───── Supplied material
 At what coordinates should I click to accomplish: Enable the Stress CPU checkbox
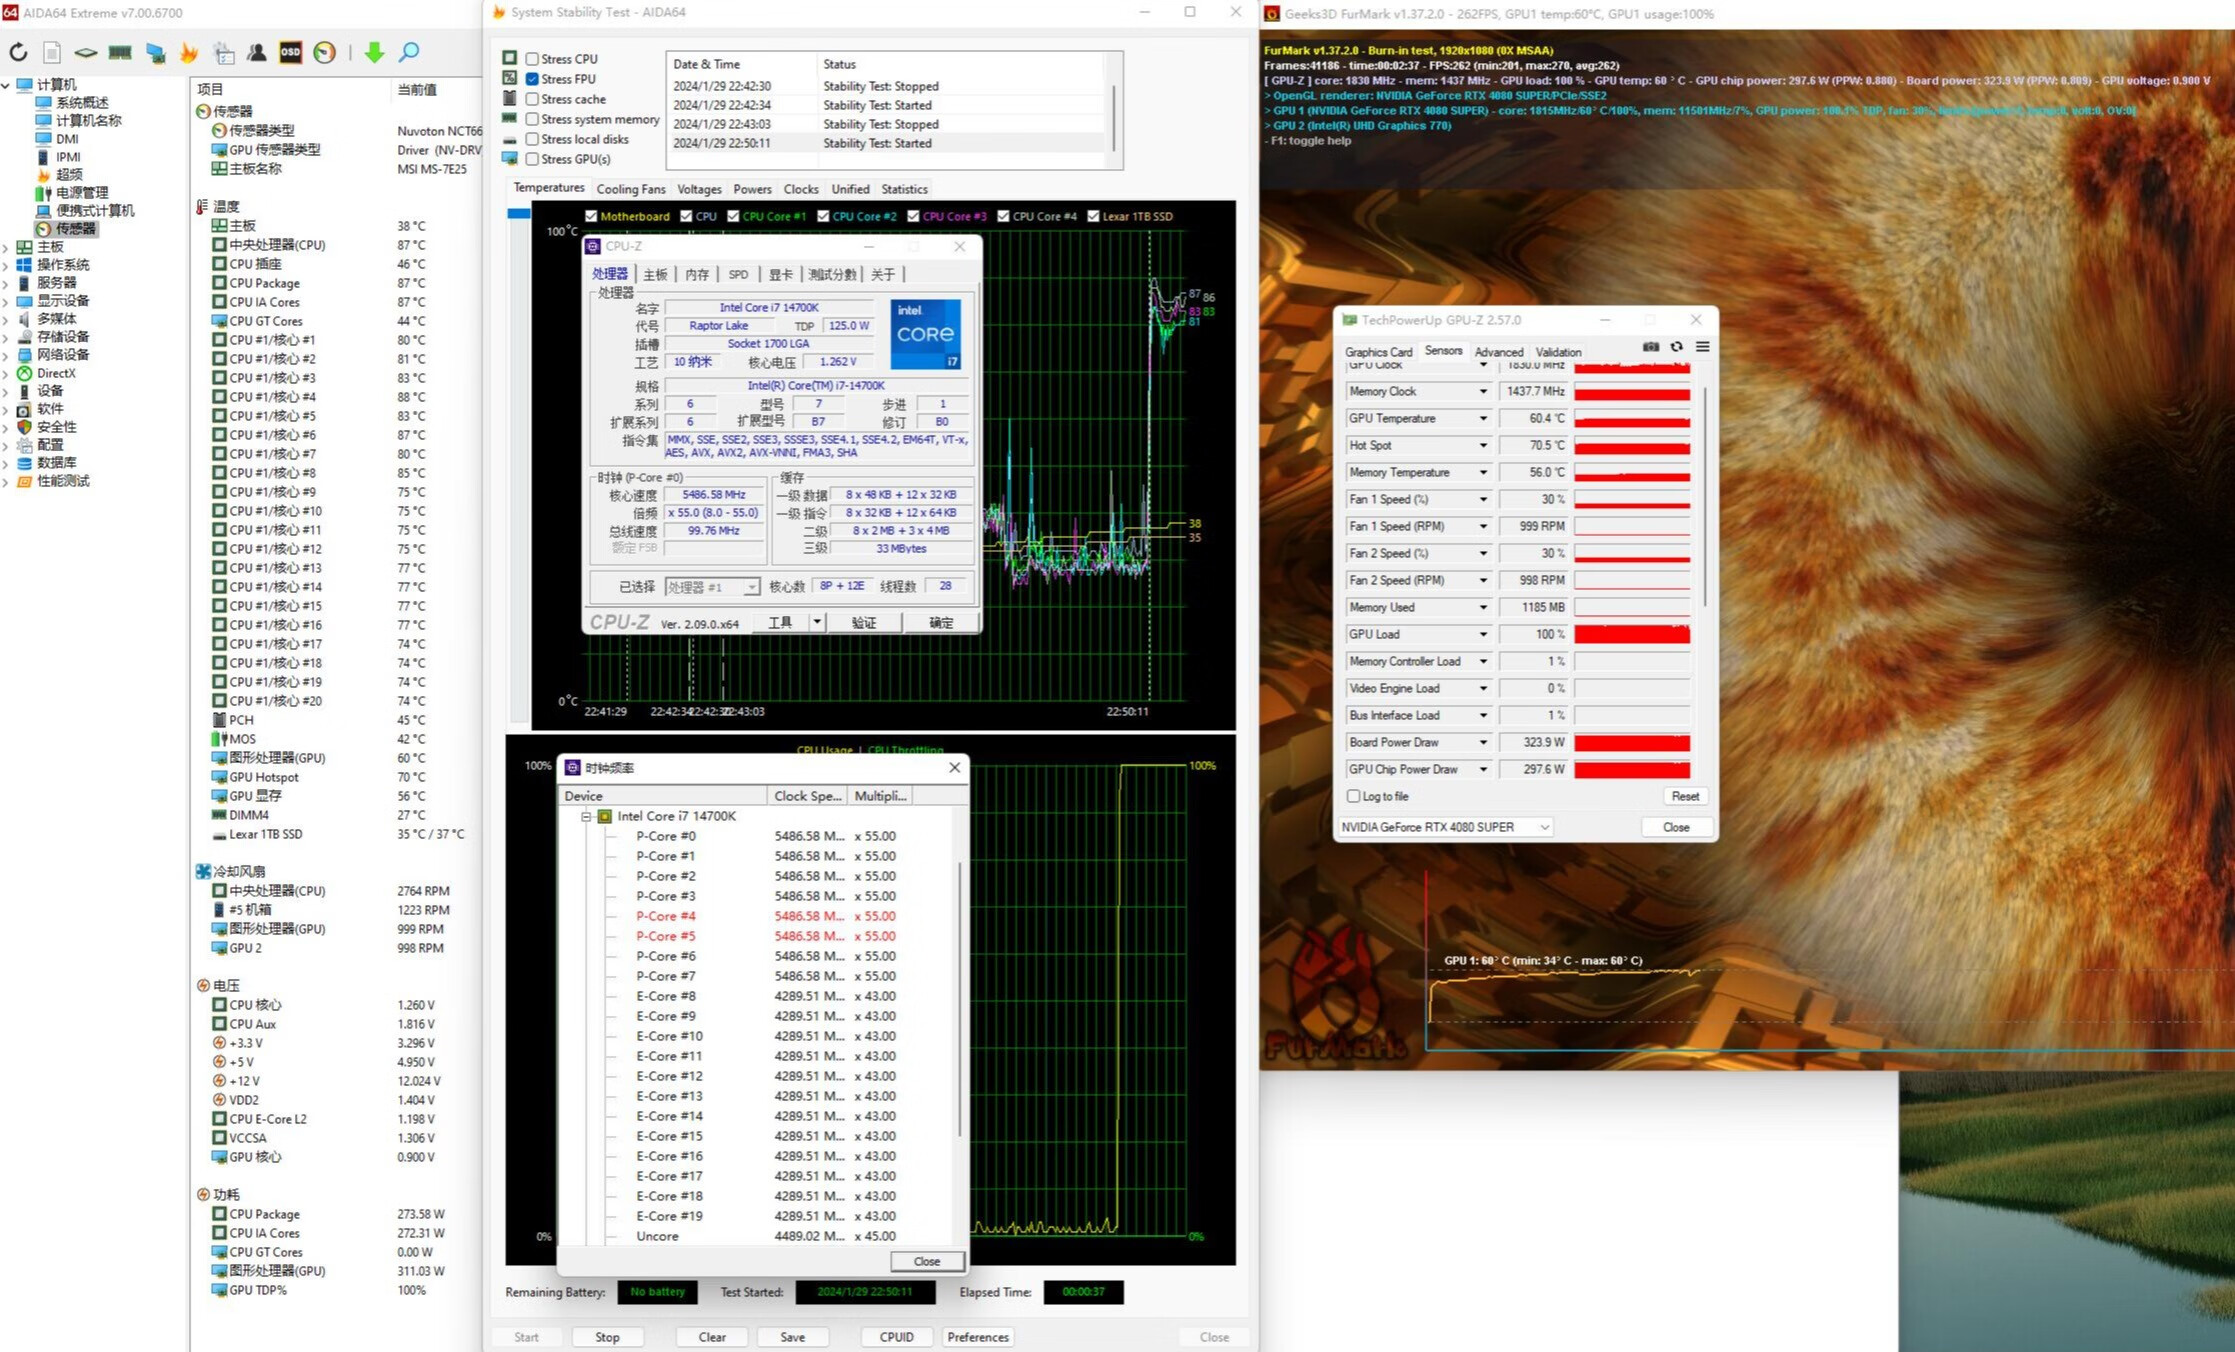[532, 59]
──────────
───── Supplied material
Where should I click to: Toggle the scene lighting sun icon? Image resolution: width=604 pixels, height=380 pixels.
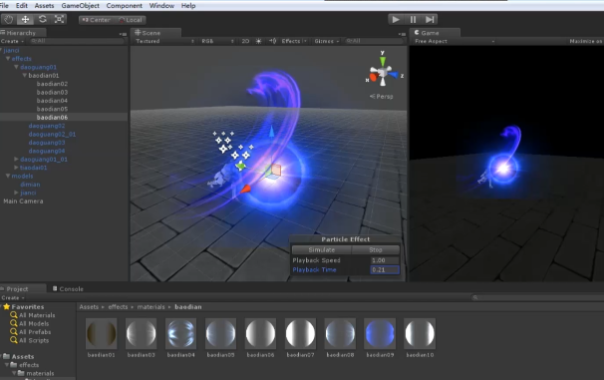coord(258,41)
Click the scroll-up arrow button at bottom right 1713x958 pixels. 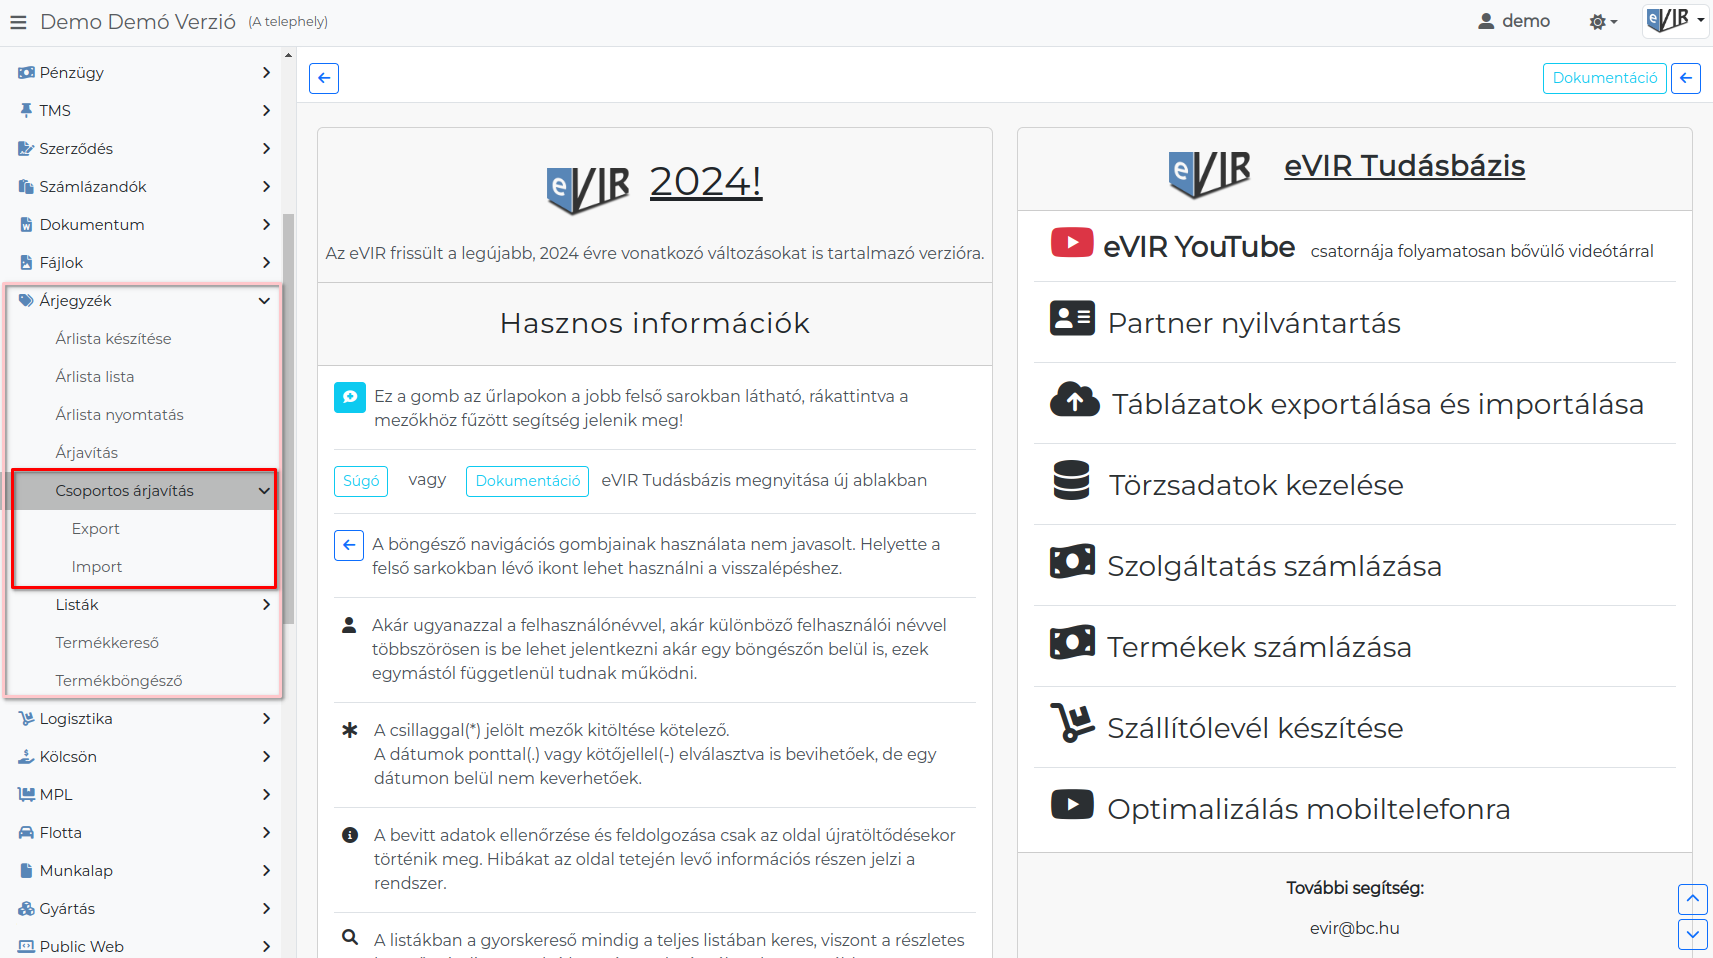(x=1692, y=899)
──────────
Filter the records down to each line containing the word "should", matching case exactly, and copy those lines out.

 At what coordinates should I click to accomplish: Enable the Stress CPU checkbox
Where should I click to: Toggle the scene lighting sun icon? Image resolution: width=604 pixels, height=380 pixels.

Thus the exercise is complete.